For DESeq2, apeglm LFC shrinkage is applied for the engine's *own* ranking/visualization;
the standardized `log2FoldChange` reported for cross-method use is the **unshrunk** value.

**Step 6 — QC plots and export.**

```
source("scripts/qc_plots.R");      run_all_qc(fit, output_dir = "results")
source("scripts/export_results.R"); export_de(fit, output_dir = "results")
```

**Step 7 — (On request) cross-method concordance.** If the user wants a robustness check,
run the other applicable engines **on the same filtered set** and compare:

```
source("scripts/concordance.R")
concordance(list(deseq2 = res_deseq2, edger = res_edger, limma = res_limma),
            padj_cutoff = 0.05, output_dir = "results")
```

This produces an overlap-count table and a consensus DEG list (genes significant in ≥2
methods). It compares using **only** `padj` and **unshrunk** `log2FoldChange` — never
`baseMean_equiv`. Concordance is a **robustness check, not a significance booster**.

**Step 8 — Report.** Summarize: method used and rationale, contrast tested, number of DEGs
(up/down) at the chosen threshold, key caveats.
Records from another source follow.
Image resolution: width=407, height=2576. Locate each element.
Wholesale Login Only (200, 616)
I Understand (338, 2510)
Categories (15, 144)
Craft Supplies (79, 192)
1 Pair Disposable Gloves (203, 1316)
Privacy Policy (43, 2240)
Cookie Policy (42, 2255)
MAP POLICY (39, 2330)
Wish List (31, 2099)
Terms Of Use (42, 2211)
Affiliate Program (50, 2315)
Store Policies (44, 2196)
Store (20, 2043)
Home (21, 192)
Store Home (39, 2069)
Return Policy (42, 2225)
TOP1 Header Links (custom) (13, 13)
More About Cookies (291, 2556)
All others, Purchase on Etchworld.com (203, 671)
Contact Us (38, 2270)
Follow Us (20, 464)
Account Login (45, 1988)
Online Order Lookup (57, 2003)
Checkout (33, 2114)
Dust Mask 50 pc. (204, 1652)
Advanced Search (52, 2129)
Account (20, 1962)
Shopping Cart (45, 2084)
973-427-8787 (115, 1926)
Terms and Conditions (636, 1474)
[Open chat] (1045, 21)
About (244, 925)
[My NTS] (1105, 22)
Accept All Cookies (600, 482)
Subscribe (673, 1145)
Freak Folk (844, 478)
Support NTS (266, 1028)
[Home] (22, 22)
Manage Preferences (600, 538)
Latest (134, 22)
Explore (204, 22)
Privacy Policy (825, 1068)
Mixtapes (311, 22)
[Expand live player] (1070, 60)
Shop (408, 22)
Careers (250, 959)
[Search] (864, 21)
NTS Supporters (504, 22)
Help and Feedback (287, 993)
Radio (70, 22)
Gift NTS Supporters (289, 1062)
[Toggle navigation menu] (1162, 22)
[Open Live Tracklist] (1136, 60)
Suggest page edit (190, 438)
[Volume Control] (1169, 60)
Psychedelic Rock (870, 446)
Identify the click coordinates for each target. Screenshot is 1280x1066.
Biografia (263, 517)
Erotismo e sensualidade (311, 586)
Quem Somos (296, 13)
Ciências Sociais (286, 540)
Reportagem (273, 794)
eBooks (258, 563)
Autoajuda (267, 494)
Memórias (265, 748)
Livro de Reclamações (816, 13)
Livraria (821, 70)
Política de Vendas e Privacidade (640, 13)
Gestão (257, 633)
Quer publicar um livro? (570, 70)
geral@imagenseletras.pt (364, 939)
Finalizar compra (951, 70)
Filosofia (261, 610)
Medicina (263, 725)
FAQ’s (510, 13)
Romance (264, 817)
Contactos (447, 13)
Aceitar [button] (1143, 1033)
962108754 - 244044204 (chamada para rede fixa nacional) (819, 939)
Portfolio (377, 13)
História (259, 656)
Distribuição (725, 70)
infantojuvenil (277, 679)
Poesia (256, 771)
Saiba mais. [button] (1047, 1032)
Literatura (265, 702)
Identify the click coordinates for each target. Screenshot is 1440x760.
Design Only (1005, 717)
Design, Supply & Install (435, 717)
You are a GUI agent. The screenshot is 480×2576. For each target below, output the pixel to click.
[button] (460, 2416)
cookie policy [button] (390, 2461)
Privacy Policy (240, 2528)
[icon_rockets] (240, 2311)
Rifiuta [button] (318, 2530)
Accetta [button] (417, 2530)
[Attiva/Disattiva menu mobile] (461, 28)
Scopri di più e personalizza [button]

Point the user to the saved files.

---

## Method Selection at a Glance (advisory)

| Situation | Lean toward | Why |
| --- | --- | --- |
| Typical experiment, raw counts, simple design | **DESeq2** (default) | Robust, validated, good default shrinkage |
| Very small replicates per group | **edgeR** (QL F-test) | Quasi-likelihood handles tiny-n dispersion |
| Large n and/or complex multi-factor design | **limma-voom** | Fast, well-calibrated, flexible formulas |
| User wants a robustness check | run ≥2 + **concordance** | Reports gene-call overlap across methods |

These are starting points to explain and confirm with the user, **not** thresholds to apply
mechanically. Full narrative: [`references/method-selection-guide.md`](#).

---

## Scientific Caveats

- **Use adjusted p-values (BH-FDR `padj`), never raw p-values**, to call significance —
  thousands of genes are tested simultaneously.
- **Count-based methods (DESeq2, edgeR) and limma-voom all require raw integer counts**,
  never TPM/FPKM. If only normalized values exist, `log2(TPM)` → **limma-trend** is a
  documented *last-resort* fallback with strong caveats: TPM's transcript-length
  normalization violates the logCPM mean–variance assumption, so results are approximate
  and must be flagged as such.
- **The design must be full rank / not confounded.** This is checked programmatically in
  `inspect_and_recommend.R`; resolve any confounding before running.
- **`baseMean_equiv` is not comparable across methods** (see schema note above).
- **Cross-method LFCs are only compared on unshrunk terms** in concordance output.

---

## Self-Test / Eval

[`scripts/selftest.R`](#) runs all three engines on a bundled example
dataset (pasilla) and asserts: every engine emits the standardized schema; significance
uses `padj`; the shared filter yields one common gene universe; the recommender behaves
sensibly across n; the full-rank check flags a confounded design; concordance uses only
`padj`/LFC (never `baseMean_equiv`); and a non-integer matrix triggers the raw-counts
guardrail. Run it after installing the engine packages to validate the skill end-to-end.

---

## References

- [`references/method-selection-guide.md`](#) — when and why to choose each engine (narrative).
- [`references/comparison-and-caveats.md`](#) — assumptions, FDR, design/contrast handling, LFC- and baseMean-comparability.
- [`references/troubleshooting.md`](#) — common errors across all three engines.